Last week we had a barrage of complaints on X about how crushing, debilitating and downright horrific it was to prepare a lunch for oneself. People experienced profound compassion for themselves. The drama of preparing lunch still hasn’t fully subsided with people complaining that rented apartments don’t have refrigerators and kitchens (which of course they do), thereby forcing them to rely on Doordash in order to stave off horrific and instant starvation.

This week another great hardship dropped:

Brutally difficult, you know? Brutally. The author of the “brutally difficult” post is a man.

The most basic psychological trick that you’d think everybody would know at this point is that if you tell yourself that everything is bad, you will experience everything as bad and will be very miserable. We process reality through words. We perceive things the way we describe them to ourselves. If we describe the most blissful, amazing situation as terrible, we will experience it as terrible. And vice versa, of course.

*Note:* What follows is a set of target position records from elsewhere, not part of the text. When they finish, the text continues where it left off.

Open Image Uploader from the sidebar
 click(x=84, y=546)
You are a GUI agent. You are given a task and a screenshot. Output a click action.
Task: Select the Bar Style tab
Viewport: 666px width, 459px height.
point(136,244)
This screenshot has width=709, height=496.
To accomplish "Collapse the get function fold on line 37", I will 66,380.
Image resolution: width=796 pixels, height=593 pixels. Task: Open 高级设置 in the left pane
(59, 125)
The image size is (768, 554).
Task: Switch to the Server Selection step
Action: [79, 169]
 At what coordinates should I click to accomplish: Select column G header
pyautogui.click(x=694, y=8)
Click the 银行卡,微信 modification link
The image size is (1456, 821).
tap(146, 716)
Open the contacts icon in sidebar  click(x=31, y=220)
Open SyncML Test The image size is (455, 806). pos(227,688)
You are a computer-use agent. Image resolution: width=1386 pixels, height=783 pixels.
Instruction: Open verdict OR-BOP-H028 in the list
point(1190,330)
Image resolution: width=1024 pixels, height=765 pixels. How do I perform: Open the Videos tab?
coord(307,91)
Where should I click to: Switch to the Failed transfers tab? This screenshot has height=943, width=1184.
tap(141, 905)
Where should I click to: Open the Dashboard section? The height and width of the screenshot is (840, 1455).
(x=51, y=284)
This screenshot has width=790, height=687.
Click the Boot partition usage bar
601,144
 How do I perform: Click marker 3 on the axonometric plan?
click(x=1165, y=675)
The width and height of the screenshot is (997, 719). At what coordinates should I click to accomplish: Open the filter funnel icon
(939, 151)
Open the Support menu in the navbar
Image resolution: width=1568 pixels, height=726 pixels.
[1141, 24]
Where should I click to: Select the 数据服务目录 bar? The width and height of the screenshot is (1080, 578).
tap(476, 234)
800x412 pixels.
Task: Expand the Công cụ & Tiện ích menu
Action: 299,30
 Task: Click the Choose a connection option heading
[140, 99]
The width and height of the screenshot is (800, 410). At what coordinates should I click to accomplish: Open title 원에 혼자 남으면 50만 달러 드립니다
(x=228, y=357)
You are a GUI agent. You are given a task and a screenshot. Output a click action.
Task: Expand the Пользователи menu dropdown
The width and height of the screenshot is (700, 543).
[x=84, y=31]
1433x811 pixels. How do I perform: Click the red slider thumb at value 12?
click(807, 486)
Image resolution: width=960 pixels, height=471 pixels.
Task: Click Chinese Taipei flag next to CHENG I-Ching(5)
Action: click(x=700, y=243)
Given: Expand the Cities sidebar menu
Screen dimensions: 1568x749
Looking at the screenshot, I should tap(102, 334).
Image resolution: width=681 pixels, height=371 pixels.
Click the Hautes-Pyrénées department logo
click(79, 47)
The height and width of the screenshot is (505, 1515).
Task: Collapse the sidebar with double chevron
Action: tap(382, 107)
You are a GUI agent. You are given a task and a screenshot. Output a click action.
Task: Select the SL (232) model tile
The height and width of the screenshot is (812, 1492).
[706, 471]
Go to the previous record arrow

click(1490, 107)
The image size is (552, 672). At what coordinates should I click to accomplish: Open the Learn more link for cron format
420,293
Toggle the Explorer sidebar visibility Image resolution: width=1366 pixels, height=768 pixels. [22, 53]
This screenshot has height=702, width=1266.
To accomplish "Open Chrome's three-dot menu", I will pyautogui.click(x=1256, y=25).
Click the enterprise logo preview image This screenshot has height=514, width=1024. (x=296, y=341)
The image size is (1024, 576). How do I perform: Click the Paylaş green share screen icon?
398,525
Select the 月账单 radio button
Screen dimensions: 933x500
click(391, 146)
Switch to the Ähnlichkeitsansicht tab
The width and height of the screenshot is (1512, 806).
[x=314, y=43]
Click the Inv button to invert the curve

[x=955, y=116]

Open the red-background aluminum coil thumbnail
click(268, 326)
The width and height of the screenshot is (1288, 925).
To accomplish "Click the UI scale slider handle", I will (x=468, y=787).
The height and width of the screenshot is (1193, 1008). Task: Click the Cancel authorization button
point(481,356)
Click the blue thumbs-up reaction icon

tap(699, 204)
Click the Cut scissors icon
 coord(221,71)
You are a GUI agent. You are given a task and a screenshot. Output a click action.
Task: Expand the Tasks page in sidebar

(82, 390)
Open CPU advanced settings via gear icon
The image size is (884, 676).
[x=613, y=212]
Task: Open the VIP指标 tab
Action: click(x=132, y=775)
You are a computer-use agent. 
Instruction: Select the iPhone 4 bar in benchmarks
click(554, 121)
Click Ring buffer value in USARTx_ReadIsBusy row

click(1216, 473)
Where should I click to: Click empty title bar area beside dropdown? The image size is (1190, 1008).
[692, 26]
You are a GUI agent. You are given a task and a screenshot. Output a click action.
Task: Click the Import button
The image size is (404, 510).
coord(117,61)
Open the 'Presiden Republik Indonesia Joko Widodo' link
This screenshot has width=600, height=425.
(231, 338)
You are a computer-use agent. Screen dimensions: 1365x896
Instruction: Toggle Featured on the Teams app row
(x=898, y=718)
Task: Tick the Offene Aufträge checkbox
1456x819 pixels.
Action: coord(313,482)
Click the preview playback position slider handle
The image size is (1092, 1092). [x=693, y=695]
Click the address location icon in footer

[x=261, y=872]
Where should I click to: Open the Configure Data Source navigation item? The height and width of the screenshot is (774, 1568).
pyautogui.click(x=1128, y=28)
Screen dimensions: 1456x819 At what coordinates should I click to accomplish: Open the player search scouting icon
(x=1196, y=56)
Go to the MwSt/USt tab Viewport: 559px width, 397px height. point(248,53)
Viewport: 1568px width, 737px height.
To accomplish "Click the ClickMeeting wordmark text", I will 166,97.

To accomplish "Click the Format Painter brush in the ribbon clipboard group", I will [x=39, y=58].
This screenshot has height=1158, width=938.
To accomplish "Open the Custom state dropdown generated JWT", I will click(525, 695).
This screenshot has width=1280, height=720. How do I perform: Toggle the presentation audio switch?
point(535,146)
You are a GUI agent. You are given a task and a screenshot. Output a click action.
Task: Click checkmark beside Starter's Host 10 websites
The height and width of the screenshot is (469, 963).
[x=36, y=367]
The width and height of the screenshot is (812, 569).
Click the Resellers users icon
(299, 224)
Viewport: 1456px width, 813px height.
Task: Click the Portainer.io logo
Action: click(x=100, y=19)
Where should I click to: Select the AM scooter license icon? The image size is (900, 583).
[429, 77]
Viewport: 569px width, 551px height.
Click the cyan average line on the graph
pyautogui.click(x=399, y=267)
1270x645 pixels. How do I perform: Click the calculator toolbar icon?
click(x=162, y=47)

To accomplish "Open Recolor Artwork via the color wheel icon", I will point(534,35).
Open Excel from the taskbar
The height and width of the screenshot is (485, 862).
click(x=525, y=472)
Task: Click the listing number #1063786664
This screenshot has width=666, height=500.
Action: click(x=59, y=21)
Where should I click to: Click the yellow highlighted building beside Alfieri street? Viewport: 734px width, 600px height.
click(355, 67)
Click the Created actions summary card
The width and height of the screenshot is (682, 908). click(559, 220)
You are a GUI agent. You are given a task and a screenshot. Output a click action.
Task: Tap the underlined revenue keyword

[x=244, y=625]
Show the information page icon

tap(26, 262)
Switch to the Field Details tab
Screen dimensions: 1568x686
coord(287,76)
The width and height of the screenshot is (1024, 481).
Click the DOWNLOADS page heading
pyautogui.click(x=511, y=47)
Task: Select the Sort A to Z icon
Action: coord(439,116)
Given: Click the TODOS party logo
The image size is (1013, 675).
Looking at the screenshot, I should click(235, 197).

People get trapped into distorting their reality in negative directions without wanting to. There is a lot of peer pressure that convinces them that enacting misery is the trendy thing to do. They go on social media and see everybody compete in how deprived and persecuted they are. They go to work or to any peer group and, again, observe a misery competition. It’s very tempting to participate and many people do just that. They have no idea why they start feeling sad and depressed. Gratitude rituals are popular because they allow a person to escape into a private bubble from these collective rituals of self-pity.